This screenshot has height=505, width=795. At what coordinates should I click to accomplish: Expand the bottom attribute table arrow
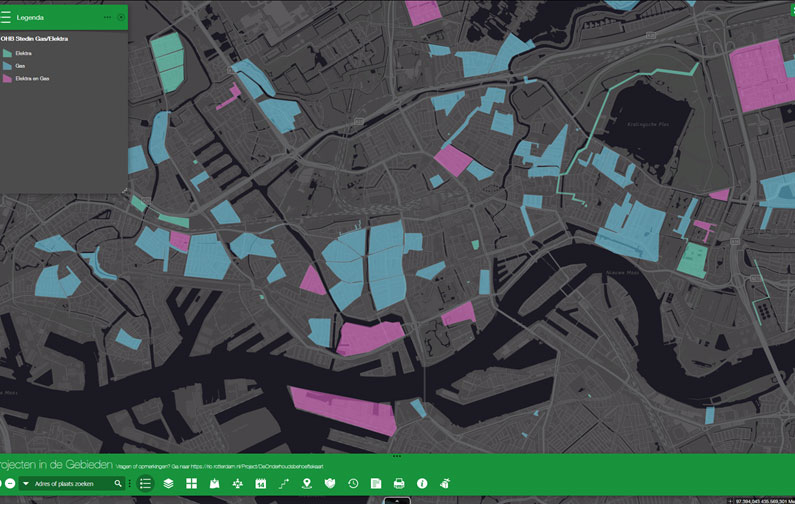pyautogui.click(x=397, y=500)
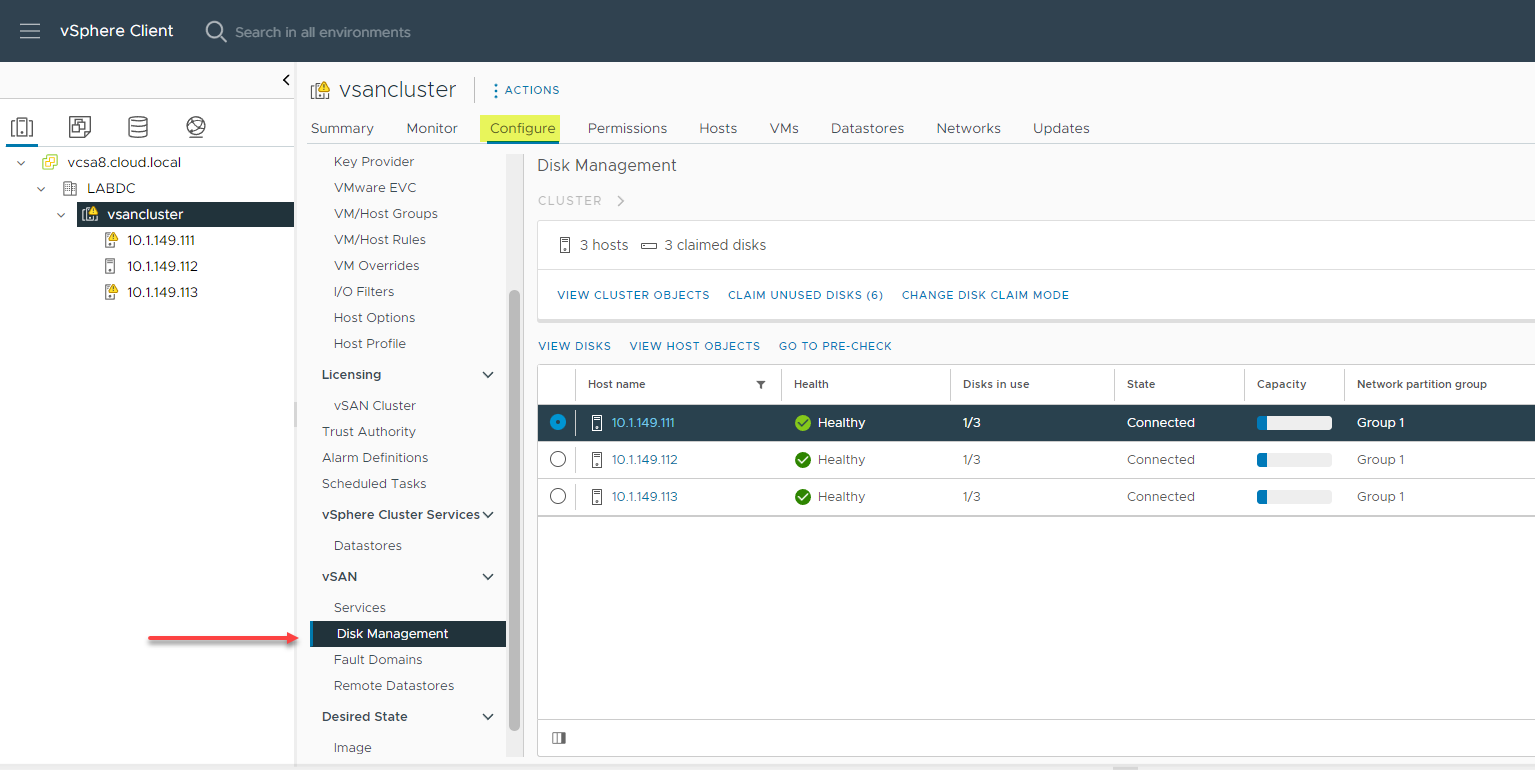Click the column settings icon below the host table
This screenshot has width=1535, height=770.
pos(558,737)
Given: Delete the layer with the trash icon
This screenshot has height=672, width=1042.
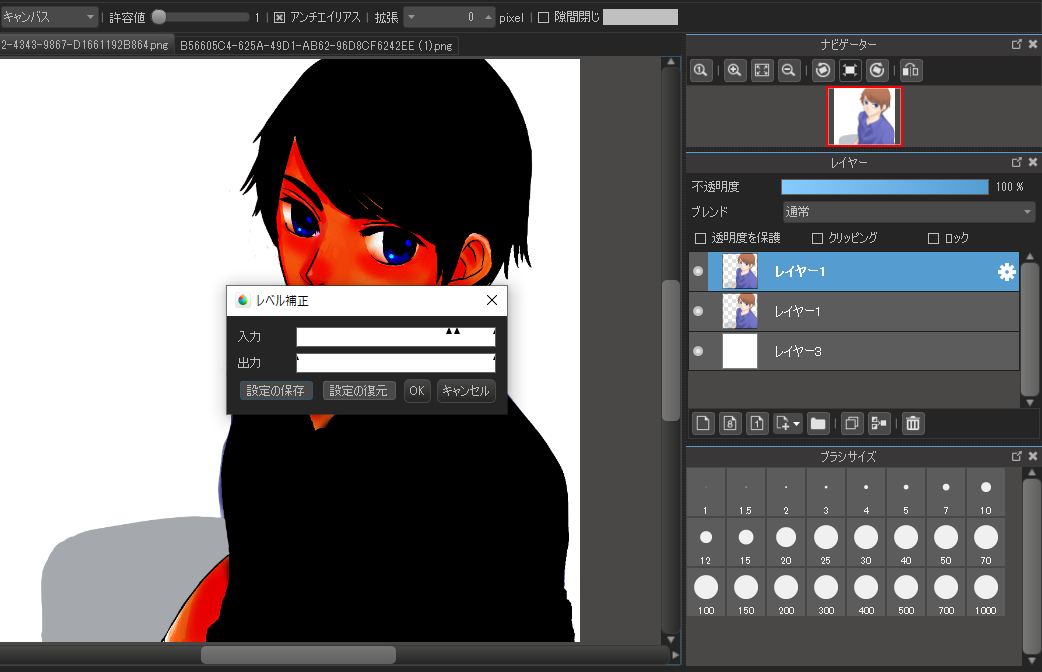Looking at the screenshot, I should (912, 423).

********

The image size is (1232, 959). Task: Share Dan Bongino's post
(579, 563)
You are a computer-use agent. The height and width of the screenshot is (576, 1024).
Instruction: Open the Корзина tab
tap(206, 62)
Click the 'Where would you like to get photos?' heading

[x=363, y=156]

********

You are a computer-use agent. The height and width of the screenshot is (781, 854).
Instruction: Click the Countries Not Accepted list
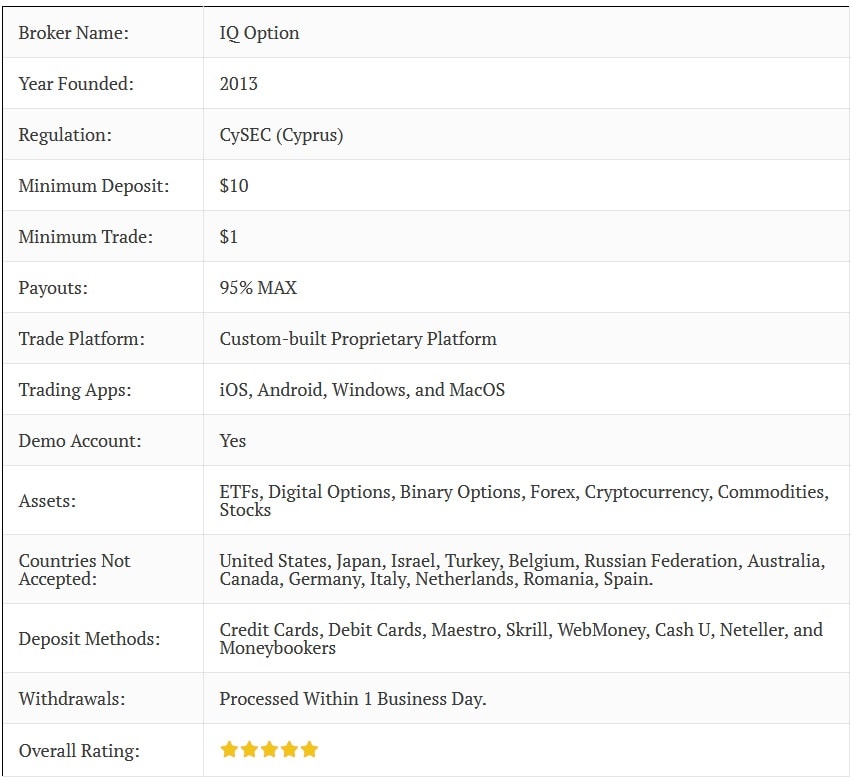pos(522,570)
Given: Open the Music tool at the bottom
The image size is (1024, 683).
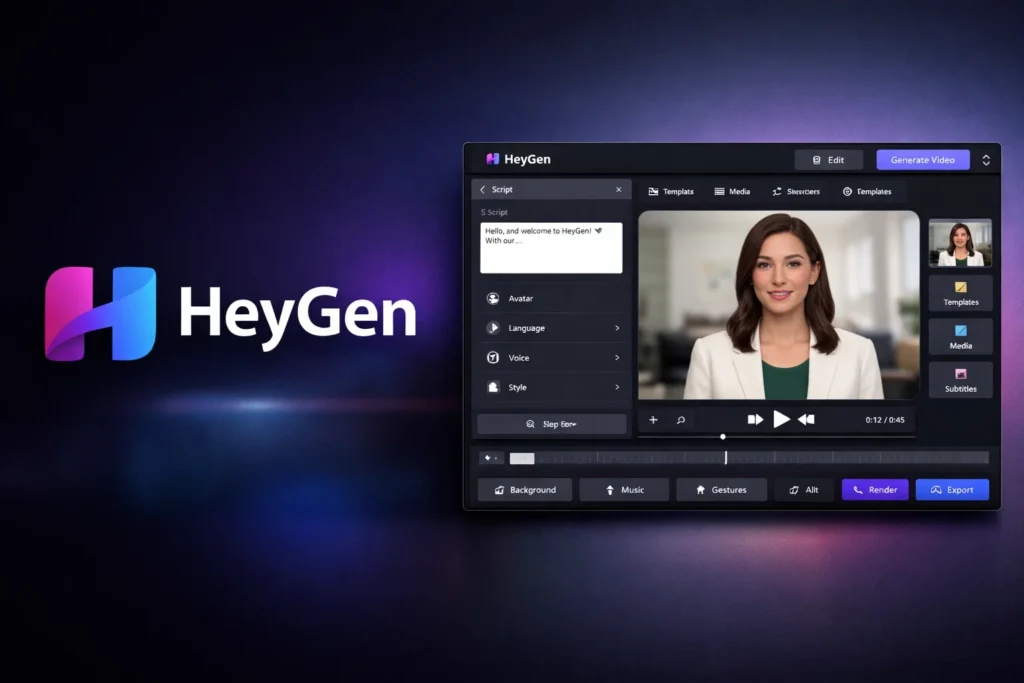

********

» Try it: Nothing but the lines above from the one containing "Given: Open the Music tool at the bottom" through the one containing "The image size is (1024, 683)." should appear in the answer, each repeated exactly.

» Response to this exercise:
Given: Open the Music tool at the bottom
The image size is (1024, 683).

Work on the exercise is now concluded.